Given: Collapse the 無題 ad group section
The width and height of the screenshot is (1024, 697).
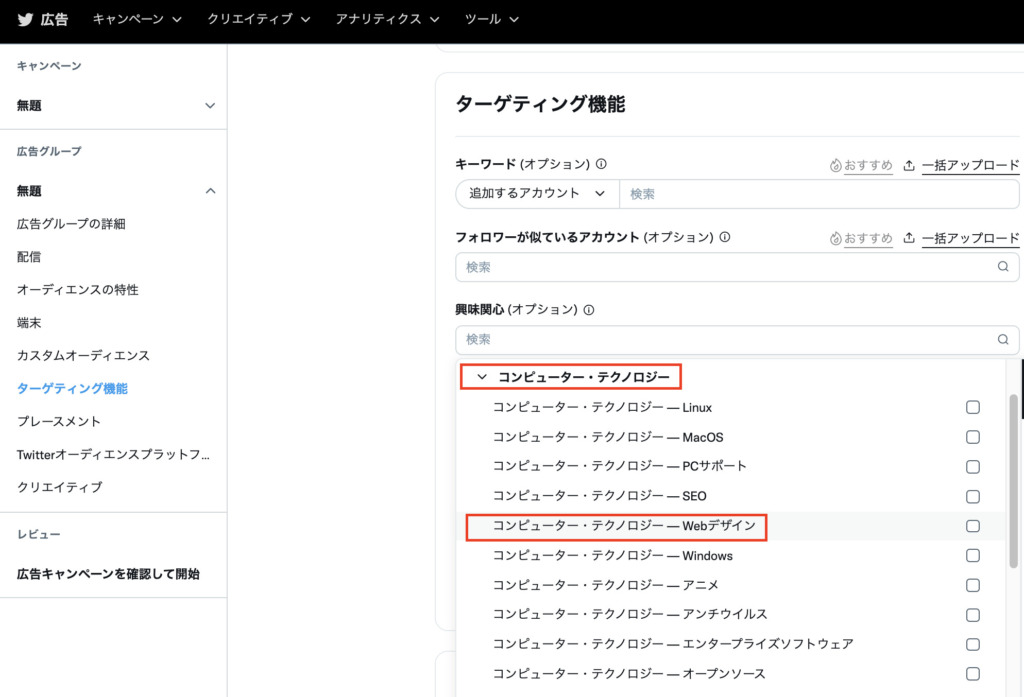Looking at the screenshot, I should point(210,190).
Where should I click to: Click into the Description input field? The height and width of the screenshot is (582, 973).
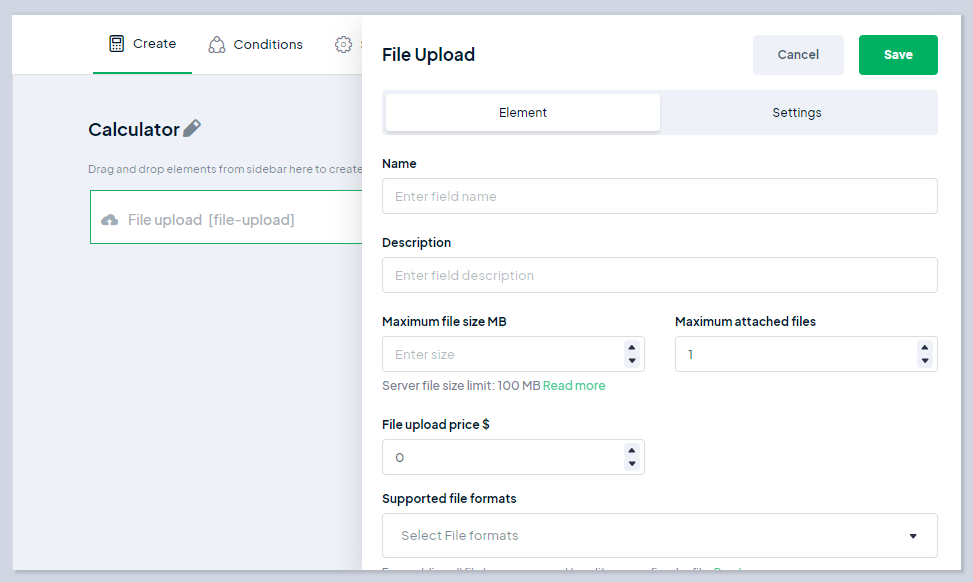coord(659,275)
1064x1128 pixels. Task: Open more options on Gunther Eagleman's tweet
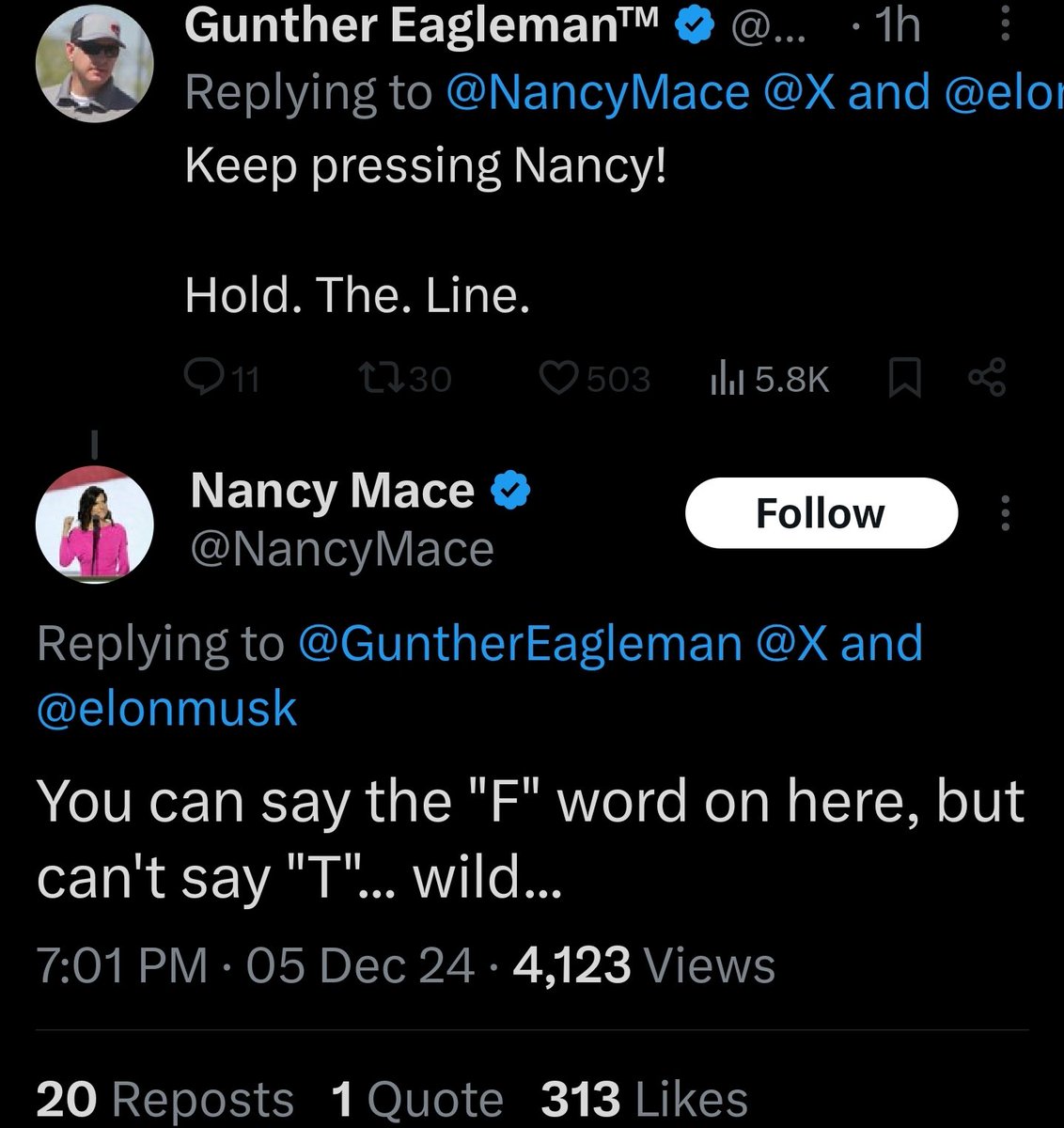1004,24
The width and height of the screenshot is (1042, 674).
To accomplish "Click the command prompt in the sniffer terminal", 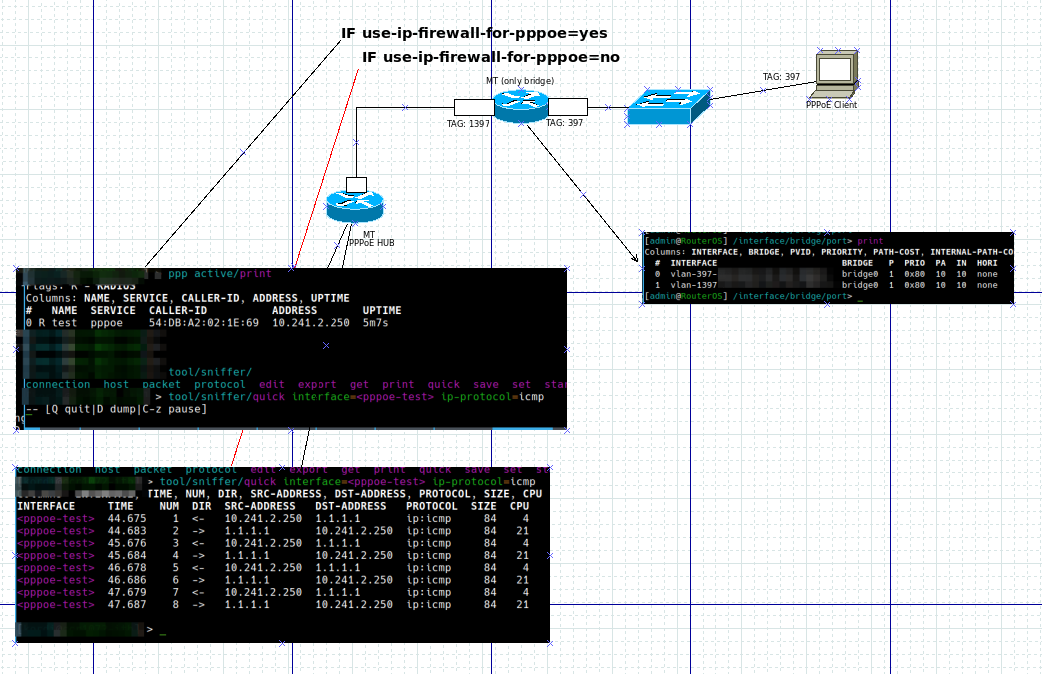I will [150, 629].
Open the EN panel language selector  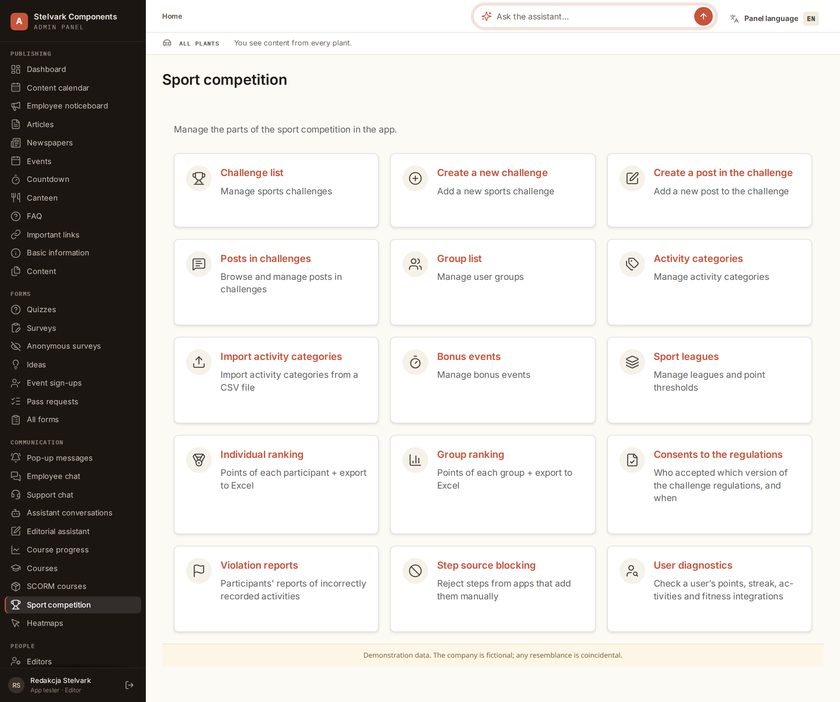click(811, 19)
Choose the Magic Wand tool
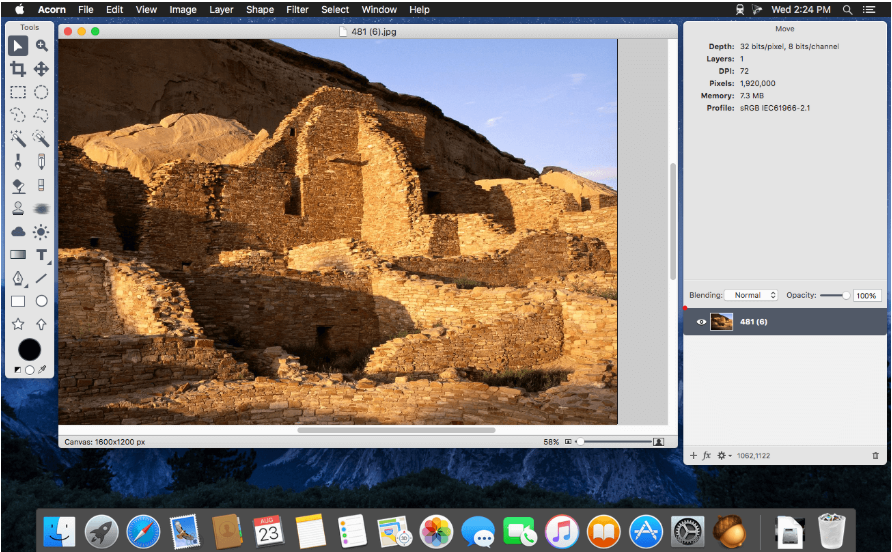 (18, 138)
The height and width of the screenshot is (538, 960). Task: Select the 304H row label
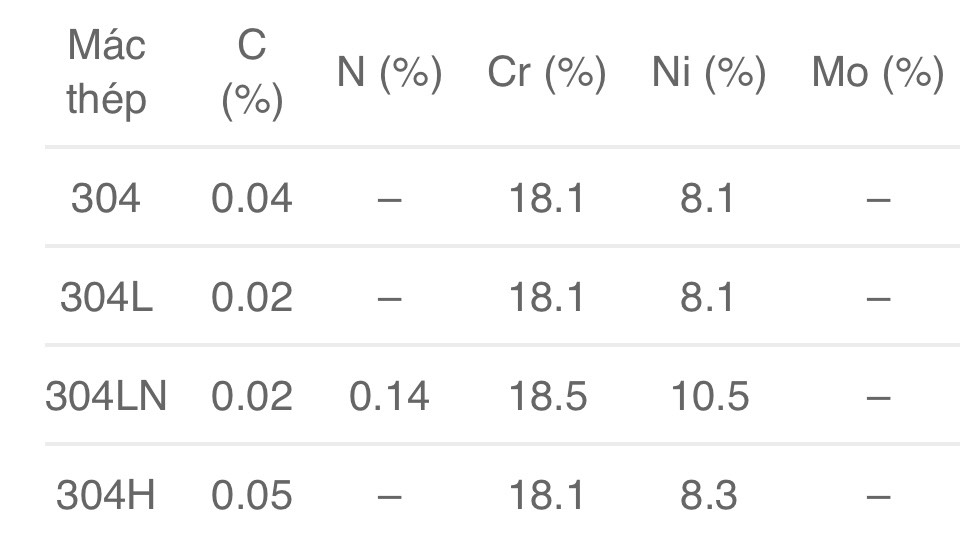coord(106,496)
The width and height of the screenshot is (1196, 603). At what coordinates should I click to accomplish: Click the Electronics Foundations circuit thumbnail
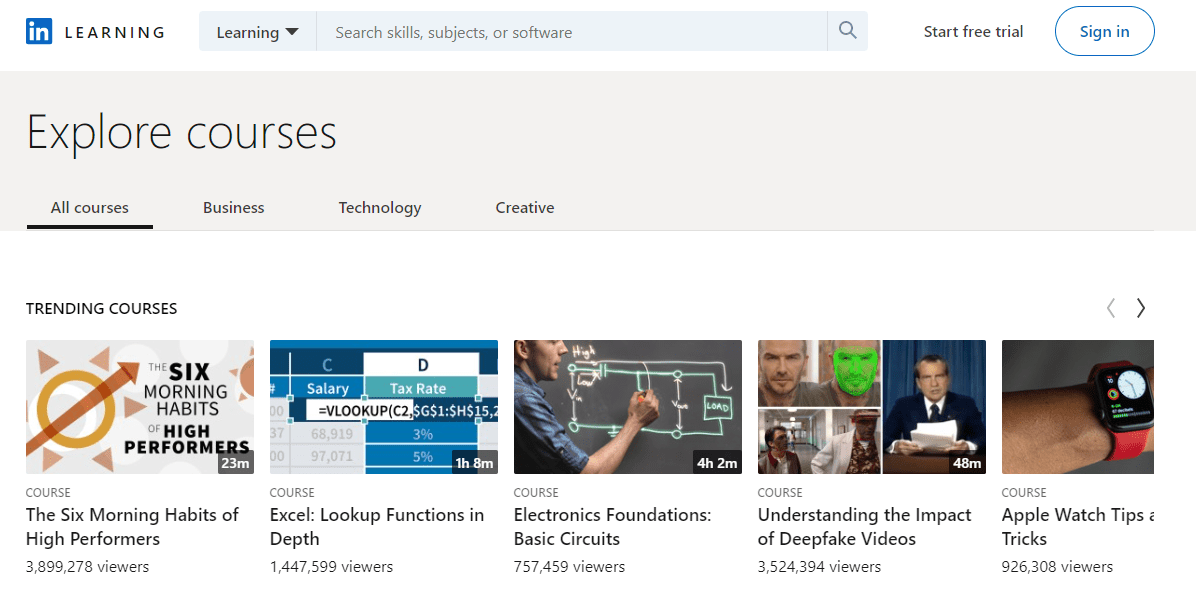(628, 407)
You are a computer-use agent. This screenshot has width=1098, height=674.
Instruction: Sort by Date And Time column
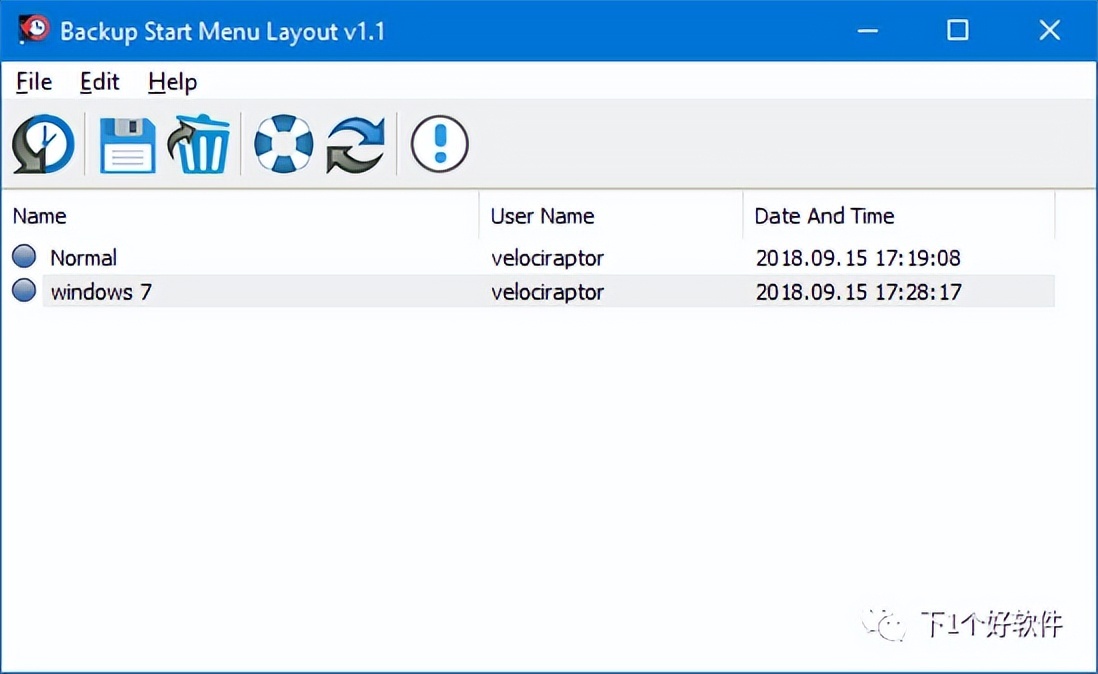coord(824,216)
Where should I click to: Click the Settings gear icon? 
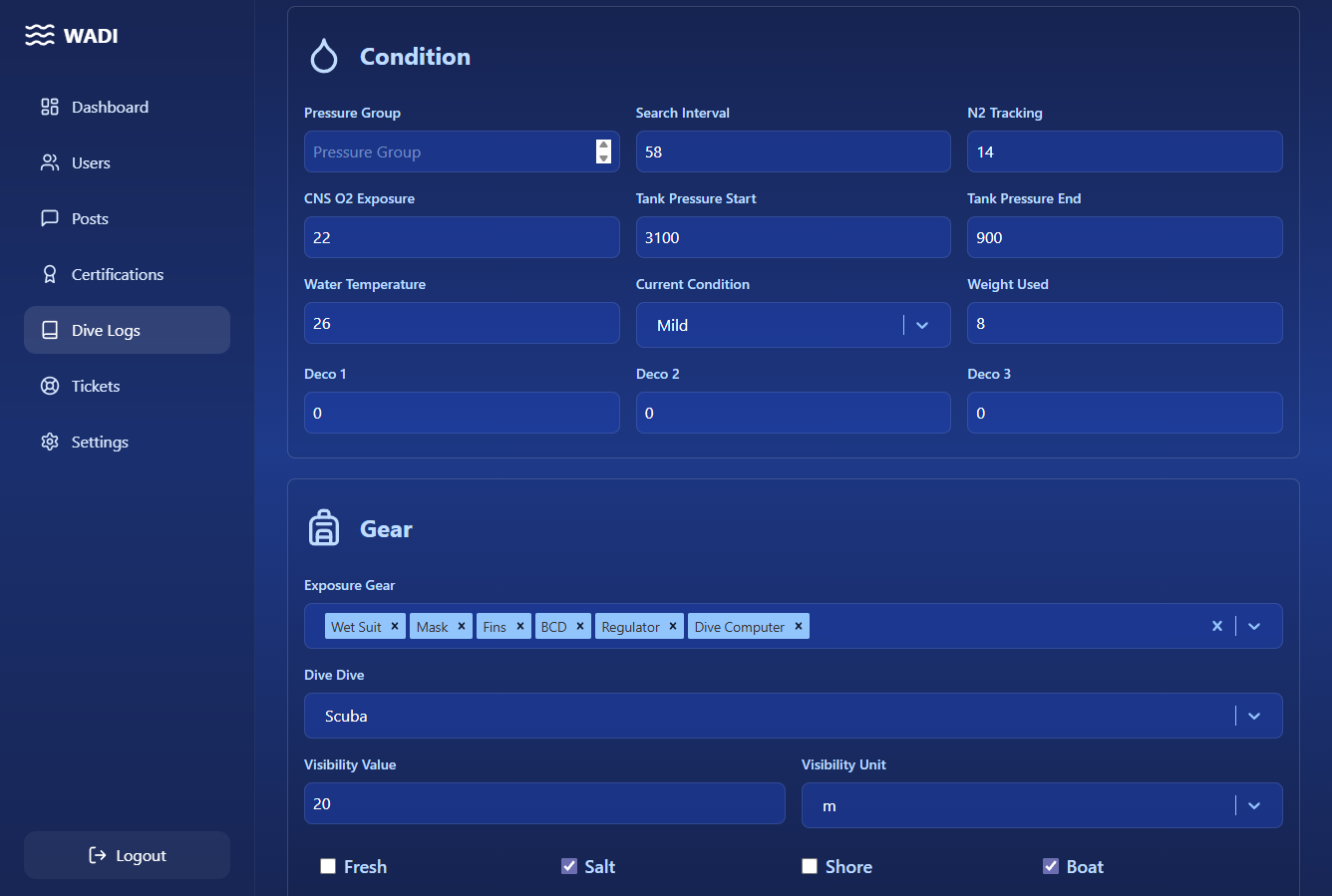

[Solicitação]
Copie sem alterações o trecho que vai do início dos registros até a linha que contém "coord(659,275)", incluindo essa linha. Deixe as imagens de fora.

[Saída completa]
Given: Collapse the 無題 ad group section
The width and height of the screenshot is (1024, 697).
Looking at the screenshot, I should point(210,190).
Where should I click to: Click into the Description input field? The height and width of the screenshot is (582, 973).
coord(659,275)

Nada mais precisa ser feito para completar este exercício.